Because I first entered the profession in Canada, I am familiar with the use of a standard Tariff of Fees for Architectural Services there. The Tariff of Fees is similar to the schedules of fees previously developed by AIA chapters prior to the enactment of the consent decree. The Tariff of Fees does not limit firms to utilizing the prescribed fee amounts for respective project types and sizes. Instead, it serves as a guide for the benefit of clients, helping them understand the magnitude of architectural fees they can expect on their projects, accounting for such factors as size of the job, the type of project delivery method, and so on. The Tariff of Fees explains how architects need to be able to function properly and profitably, why architectural services are not products bought off the shelf, and why adequate allowance for careful study and design are necessary.
 
Would reinstatement of a schedule of fees, one that does not oblige members of the profession to adhere to it, be problematic from the perspective of the Sherman Antitrust Act? Would it violate the spirit of antitrust legislation? If not, such a schedule might serve to educate clients about the value of architectural services, in turn helping to address the labor-related concerns that prompted the unionization effort by Architectural Workers United.

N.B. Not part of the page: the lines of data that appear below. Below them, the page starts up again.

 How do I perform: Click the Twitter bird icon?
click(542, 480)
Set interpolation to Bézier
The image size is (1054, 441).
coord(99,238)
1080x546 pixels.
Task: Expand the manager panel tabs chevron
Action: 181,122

It is worth noting that the Sherman Act exempts unions from the pricing of services because “the labor of a human being is not a commodity.” In any event, implicit collusion is legal and permitted by the Sherman Act because a voluntary, universal schedule of fees implies no discussion between agents. A client instead infers from the schedule professional consensus about a range of reasonable pricing for a specific suite of services.
 
Though most architectural firms today do their best to fairly compensate and respect their employees, there are some bad apples who do not. If the profession is to survive and thrive in the future, such bad actors need to change their ways.
 
The grassroots impetus to organize architectural firm employees, whether wholly successful or not, is accelerating the move toward healthier and more equitable work environments. Conversely, a top-down strategy (orchestrated by the AIA, NCARB, and legislative operatives) to raise awareness of and appreciation for the value of architectural services may likewise yield positive results for industry workers. Perhaps those of us who work in architecture will remember this Labor Day years from now because 2022 marked an important change of course for the profession, one which squarely addressed longstanding, difficult issues associated with employee compensation, fairness, equity, and inclusion. I do feel the ground shifting.
 
 
(1)    Jonathan Segal, FAIA, is one architect well-known for designing and developing his own projects, fully reaping the rewards of doing so. He has eliminated the need to cultivate a client base.

      (2)    The Brooks Architect-Engineers Act, enacted in 1972, requires federal agencies to use qualifications-based selection procedures—as opposed to fee-based selection—when procuring design services. Forty-six states, including Oregon, have also implemented QBS laws.